Jyme frowned, swallowed, and backed off.

"Jyme, you will accompany us, of course," Rakon said. "To Afirion."

"What? Afirion? No, my lord. I just wanted to see these two get what they had coming. And even then I didn't know they'd get this or…"

He caught himself and stopped talking.

"Jyme, you will accompany us," Rakon said. "That's an order."

"My lord?"

"Whatever business you may have, it'll keep," Baras said.

"This wasn't the deal," Jyme said to Baras. "You didn't say anything about this."

"You didn't ask," Baras said with a shrug. "You wanted in. Now you're in."

"Or if that's not enough to convince you," Rakon said, "perhaps another compulsion is in order?"

Jyme held up his hands. "Not necessary, my lord. I'm happy to come to… Afirion. But I have no kit. I'd need-"

"We have everything you'll need. The supply wagon and carriage are already loaded. You're not to leave Baras's sight. If you attempt to, my men are authorized to use force. I am understood, I trust?"

Jyme swallowed his anger. He looked at Nix, back at Baras, to Rakon. "You are, my lord."

Rakon pointed at Egil and Nix. "The compulsion is a blade at your throat. Do other than I've instructed and it will kill you." He sneered at Nix. "But maybe you already knew that from your year at the Conclave?"

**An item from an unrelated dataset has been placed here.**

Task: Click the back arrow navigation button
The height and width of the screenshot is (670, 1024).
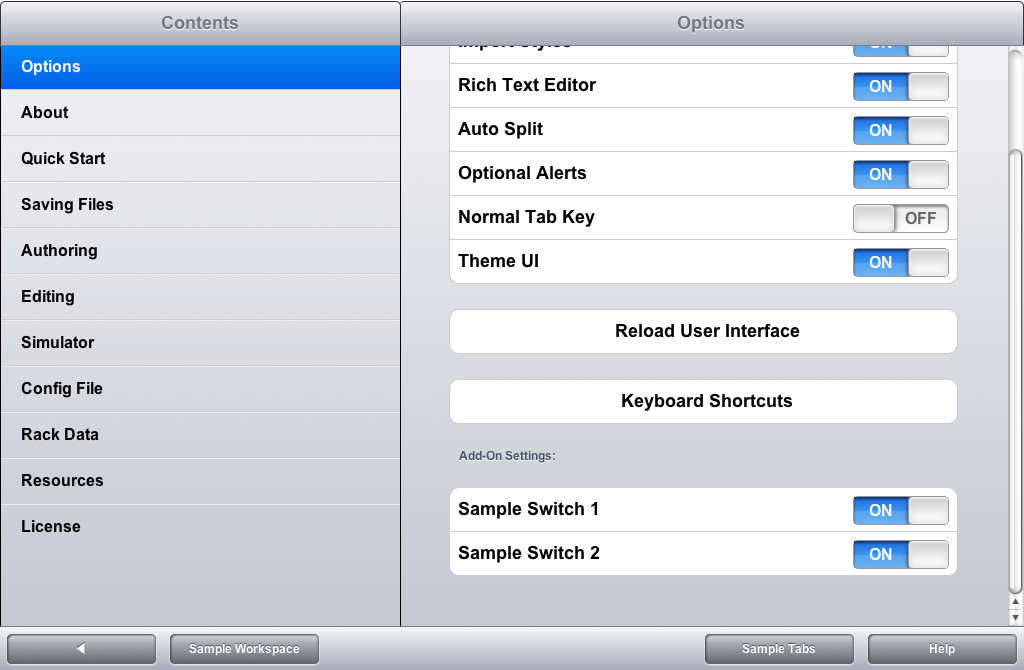Action: pos(81,648)
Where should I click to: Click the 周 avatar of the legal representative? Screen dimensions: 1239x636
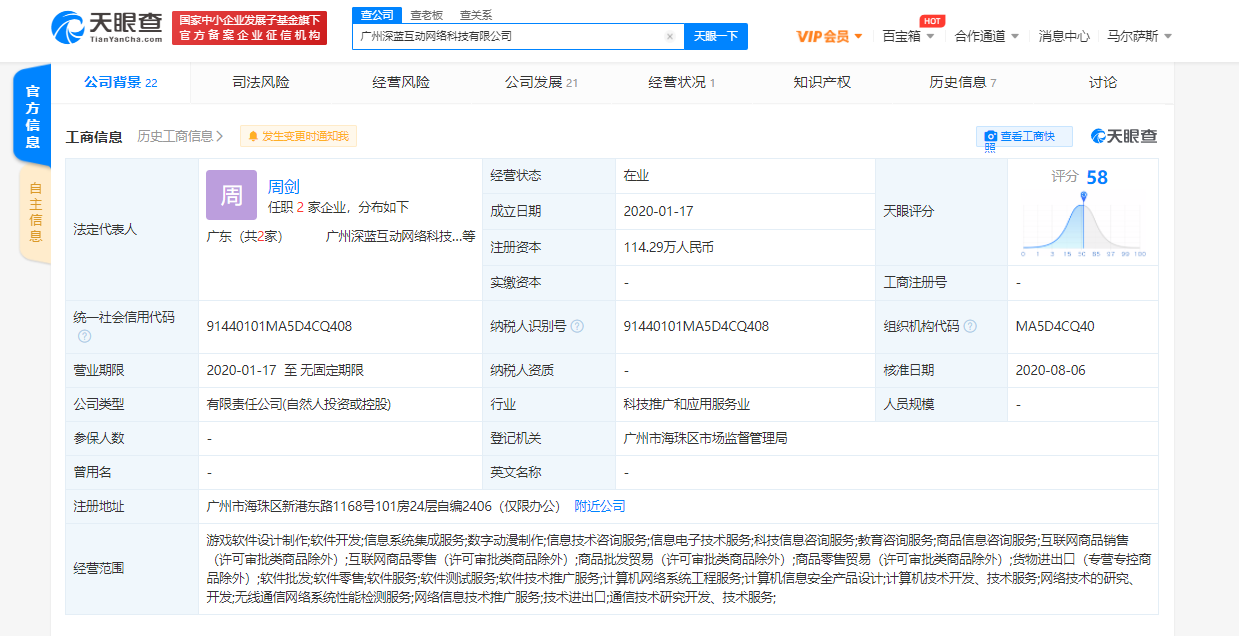pos(232,194)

Egil swayed on his thick legs, his clenched fists held clumsily before his face. Even the eye of Ebenor on his head looked disconcerted. He spoke in a voice more slurred than Nix's.

"I'm going to kill you, all of you. I'm looking at dead men."

No sooner had he uttered the words than he puked all over the ground.

"Bring their weapons," Rakon said, eyeing the vomit with a pinched expression. "And the small one's bag of tricks. They'll need them when we reach the Wastes."

"The Wastes?" Nix said. "What?"

He must have misheard.

"Yes, my lord," Baras answered. "Awake or not?"

Rakon eyed Nix and Egil. "I don't care. Just don't kill them."

"Understood, my lord."

"Shite," Nix said, a moment before the painful blow of a sword pommel sent him once more into oblivion.